The most promising category is probably the executive briefing use case – dense, structured information that decision-makers are obligated to absorb but rarely have scheduled time to read. Customer support summaries, competitive intelligence digests, earnings call analyses, regulatory updates. A weekly or daily audio digest of this material, calibrated to someone's actual role and portfolio, would earn a standing slot on any morning commute.
Zooming out further: the underlying trend may be a preference shift toward voice as the primary human–computer interface. The catch is that voice interaction only works well when AI can reliably parse intent from natural speech – not just transcribe it. That's harder than it sounds.
For example: a voice assistant for writing and editing would be genuinely useful.

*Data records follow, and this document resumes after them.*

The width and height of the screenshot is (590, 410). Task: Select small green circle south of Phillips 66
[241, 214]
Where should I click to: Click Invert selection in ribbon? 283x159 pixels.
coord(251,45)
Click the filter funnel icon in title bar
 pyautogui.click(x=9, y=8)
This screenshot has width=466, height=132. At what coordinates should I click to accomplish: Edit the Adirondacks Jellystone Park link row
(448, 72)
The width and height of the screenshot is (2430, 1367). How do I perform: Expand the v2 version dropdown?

But actual writing isn't dictation – it's revision, restructuring, reconsidering, looking things up, jumping around. Doing all of that without a screen and keyboard is still too slow to be practical. Until the interaction model catches up, the keyboard isn't going anywhere.
The most tractable near-term version of this probably isn't voice-first creation – it's voice-first consumption and navigation. Listening to a briefing, triaging an inbox by voice command, navigating a decision tree hands-free. These are use cases where the interaction model is already close enough to working that a focused product can remove the remaining friction. That's a narrower and more actionable entry point than trying to replace the keyboard entirely.